== Kutipan Sumber ==
————————
Gayus dan Parodi Hukum

Oleh. Elifas Tomix Maspaitella

Komedian vs Politisi
Siapa yang lucu antara komedian dan politisi? Ini pertanyaan yang tidak penting. Sebab komedian memiliki sense of humor [kemampuan melucu] yang bertujuan membangkitkan sense of amusing [rasa lucu] pemirsa atau penonton. Mereka tidak sekedar melawak melainkan berusaha membawakan sesuatu cerita dengan gaya dan tingkah yang tidak sekedar lucu tetapi mampu membangkitkan rasa geli dan memancing tawa pemirsa atau penonton.

Politisi memiliki kharisma membangkitkan rasa percaya [sense of trust] rakyat melalui tutur kata, konsistensi ketika menjalankan fungsi-fungsi legislasi mereka. Jika politisi memparodikan sesuatu, ternyata tidak membangkitkan sense kelucuan pemirsa atau konstituent, melainkan membangkitkan rasa heran konstituent bahwa: ‘mereka kok lucu’. Suatu ironi, sebab konstituent –tanpa diajari, tentu tahu bahwa apa yang ‘diparodikan’ politisi itu ibarat jurang menganga antara teori dan praksis.
Parodi Rapat Dengar Pendapat Komisi III DPR-RI dengan Kapolri pada 24 Januari 2011 yang disiarkan secara Live oleh salah satu TV swasta Nasional memperlihatkan ironi itu. Masalah Gayus Tambunan –agar jelas beda dengan Gayus Lumbuun anggota Komisi III DPR-RI, terus ‘diburu’ tetapi dengan asumsi-asumsi politis yang terus terkurung dalam tema-tema normatif.

Bukankah untuk mengusut masalah mafia perpajakan yang dilakukan Gayus jelas harus dimulai dengan terlebih dahulu men-list [mendaftarkan] perusahaan yang ada dalam bagian kerja Gayus, sebagai obyek pajak yang berada dalam ‘kewenangan’ Gayus itu? Tentu perusahan-perusahan itu bernama, pemiliknya jelas, dan jumlah pajak tertanggungnya pun jelas. Susah-susah mencari siapa yang memberi uang, siapa yang meloloskan dia keluar masuk Lapas, siapa yang dijumpainya di Singapura, Macau, Bali, dll –nama perusahan dan pemilik sebagai obyek pajak saja tidak pernah berani disebut atau diungkap. Semua politisi di Komisi III malah bertindak membela kepentingan tertentu atas nama partai. Lihat saja gaya Ruhut ‘Poltak’ Sitompul yang terus mengatasnamakan dirinya sebagai Jurubicara Partai Demokrat, atau Edison Betaubun sebagai wakil dari Partai Golkar. Itu yang lucu, sebab Komisi III sendiri terpolarisasi dalam egosentrisme partai politik; bukan Komisi untuk kepentingan umum. Bukankah itu berarti ternyata pemilik perusahan obyek pajak itu adalah petinggi partai? Apa yang tidak jelas kepada rakyat? Semuanya jelas, hanya parodi di pentas politik DPR-RI yang membuatnya absurd, tidak kentara.
————————
== Kumpulan Entri ==
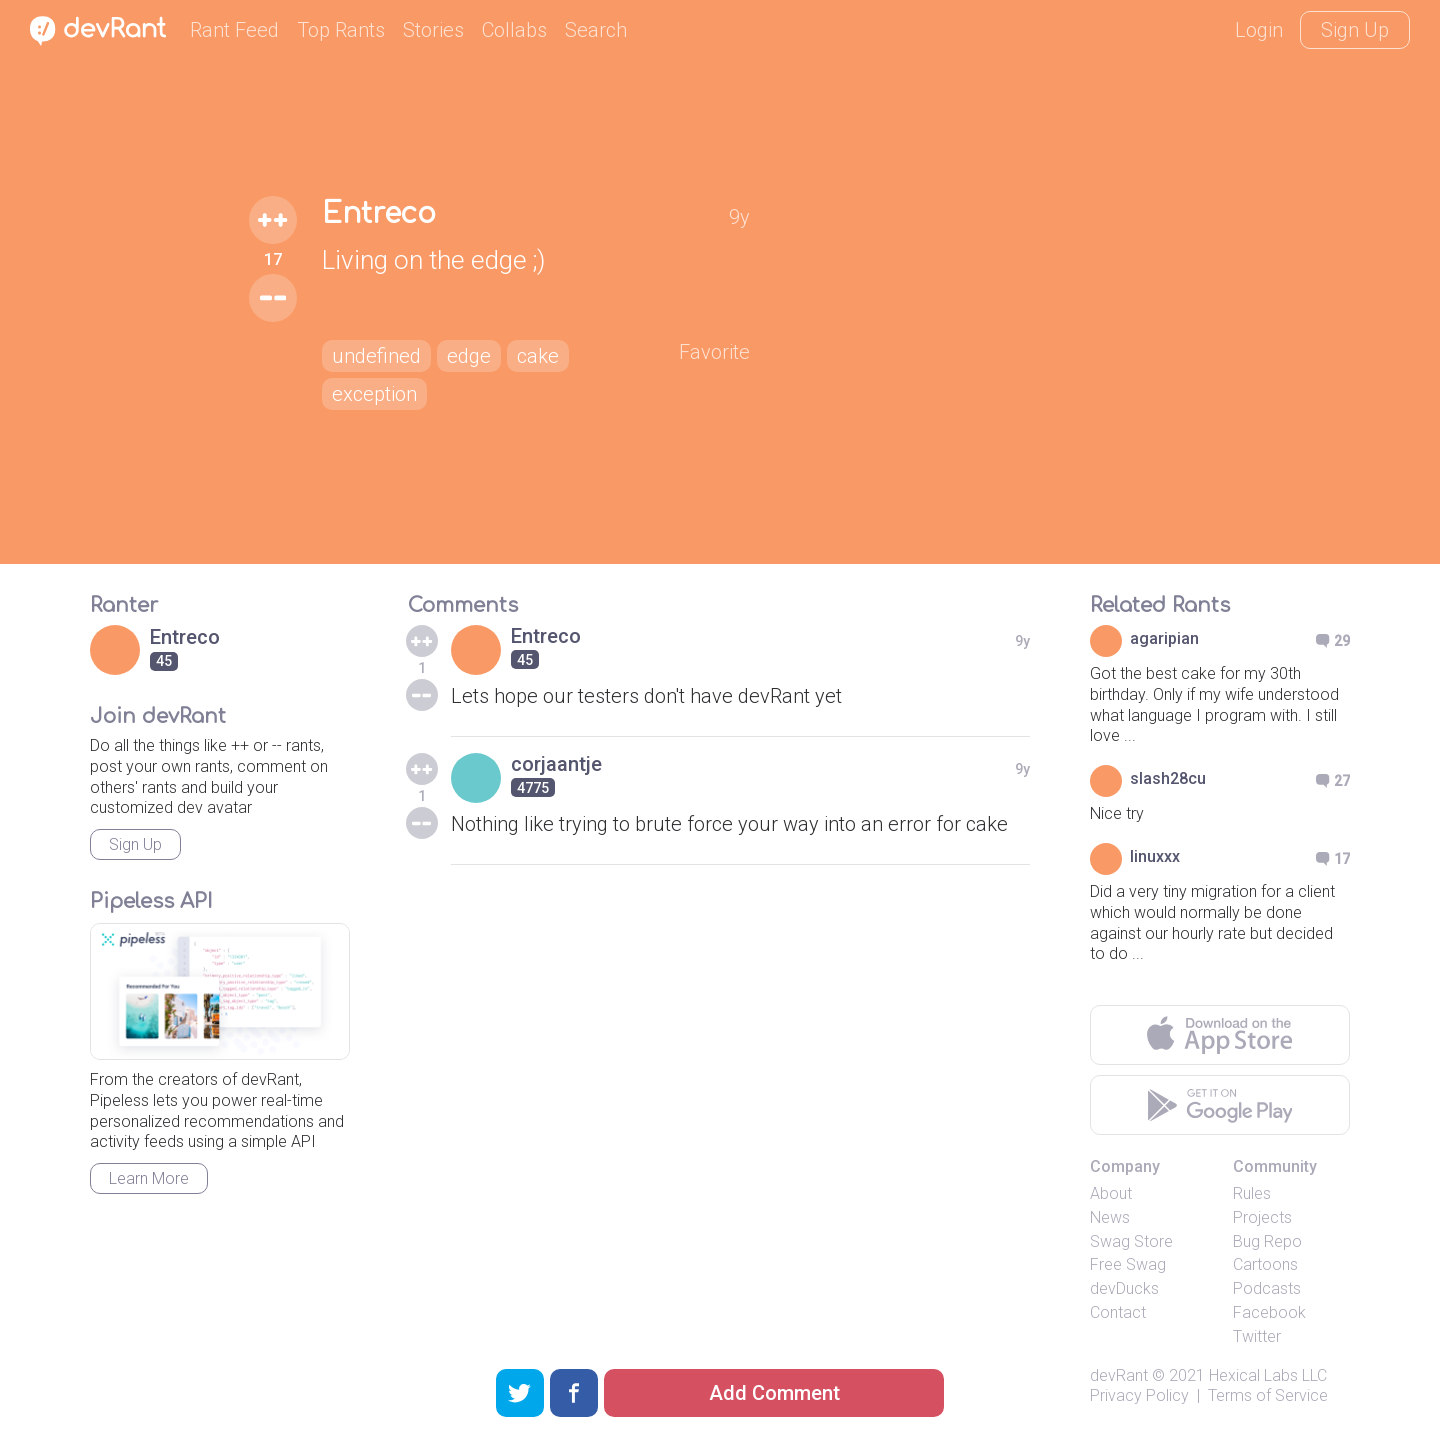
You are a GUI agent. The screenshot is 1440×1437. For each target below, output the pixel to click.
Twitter (1257, 1336)
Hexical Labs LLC (1268, 1375)
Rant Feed (234, 30)
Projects (1262, 1217)
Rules (1252, 1193)
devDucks (1124, 1288)
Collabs (514, 30)
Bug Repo (1267, 1241)
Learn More (149, 1178)
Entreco (379, 214)
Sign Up (1355, 30)
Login (1259, 30)
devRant (1119, 1375)
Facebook (1269, 1312)
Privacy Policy (1139, 1395)
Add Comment (774, 1393)
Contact (1118, 1312)
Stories (433, 30)
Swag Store (1131, 1241)
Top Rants (341, 30)
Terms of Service (1268, 1395)
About (1111, 1193)
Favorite (714, 352)
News (1110, 1217)
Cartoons (1265, 1264)
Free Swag (1128, 1264)
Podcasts (1267, 1288)
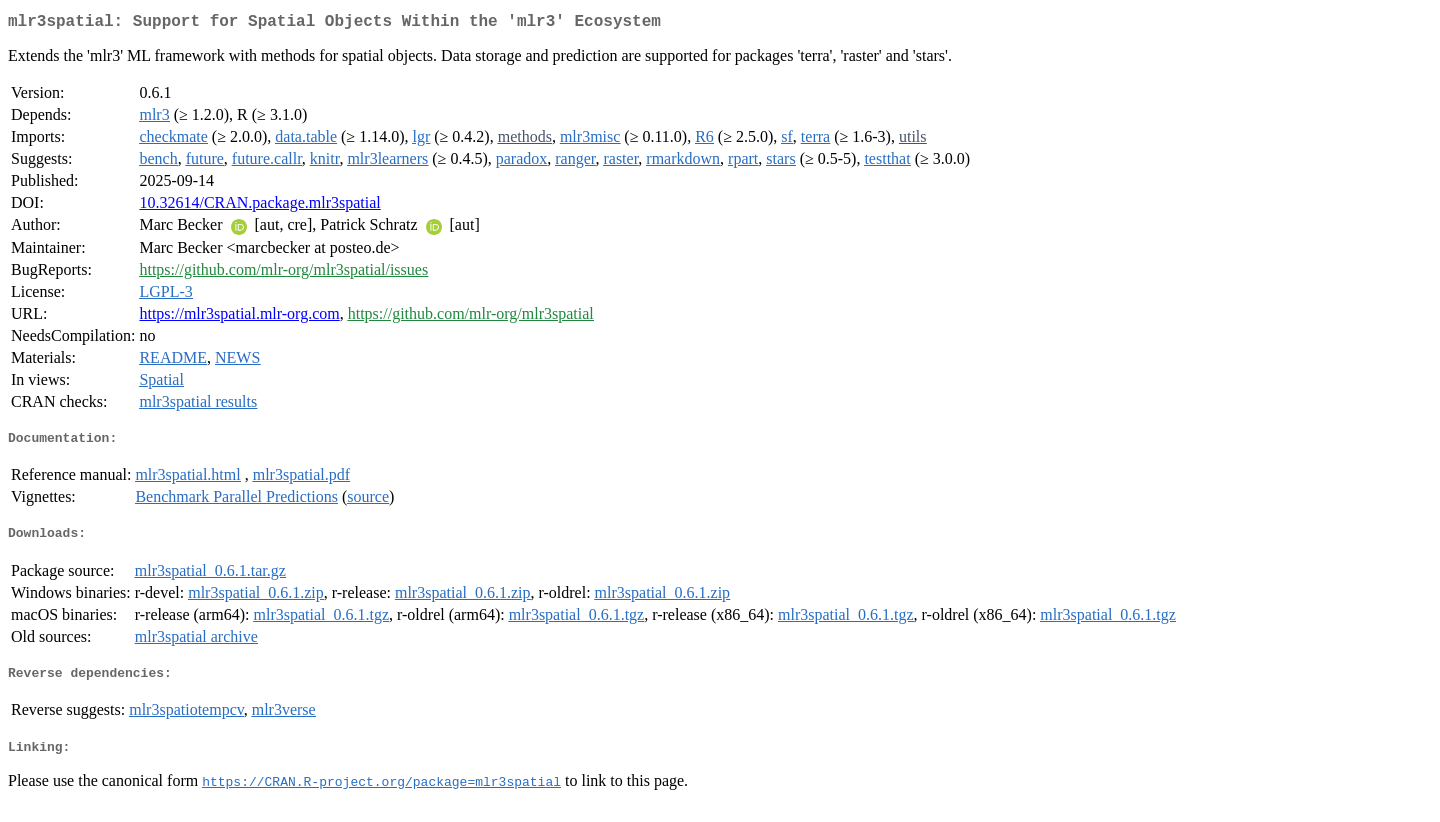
————————
== Tugas Wajib 1 ==
Jawab pertanyaan berikut berdasarkan artikel tentang Gayus dan parodi hukum:
(a) Kapan Rapat Dengar Pendapat Komisi III DPR-RI dengan Kapolri berlangsung?
(b) Menurut artikel, apa yang dimiliki komedian?
(c) Edison Betaubun disebut sebagai wakil dari partai apa?
== Tugas Wajib 2 ==
Tampilkan bagian artikel tentang Gayus dan parodi hukum tanpa diubah sedikit pun, mulai dari "Parodi Rapat Dengar" sampai dengan "dalam tema-tema normatif.".
== Tugas Wajib 3 ==
Terjemahkan kalimat dari artikel tentang Gayus dan parodi hukum ini ke dalam bahasa Inggris: "Tentu perusahan-perusahan itu bernama, pemiliknya jelas, dan jumlah pajak tertanggungnya pun jelas."
Entri tidak diperlukan untuk mengerjakan tugas apa pun.

== Jawaban Tugas 1 ==
(a) 24 Januari 2011
(b) Sense of humor (kemampuan melucu)
(c) Partai Golkar

== Jawaban Tugas 2 ==
Parodi Rapat Dengar Pendapat Komisi III DPR-RI dengan Kapolri pada 24 Januari 2011 yang disiarkan secara Live oleh salah satu TV swasta Nasional memperlihatkan ironi itu. Masalah Gayus Tambunan –agar jelas beda dengan Gayus Lumbuun anggota Komisi III DPR-RI, terus ‘diburu’ tetapi dengan asumsi-asumsi politis yang terus terkurung dalam tema-tema normatif.

== Jawaban Tugas 3 ==
Of course those companies have names, their owners are clear, and the amount of tax they owe is clear as well.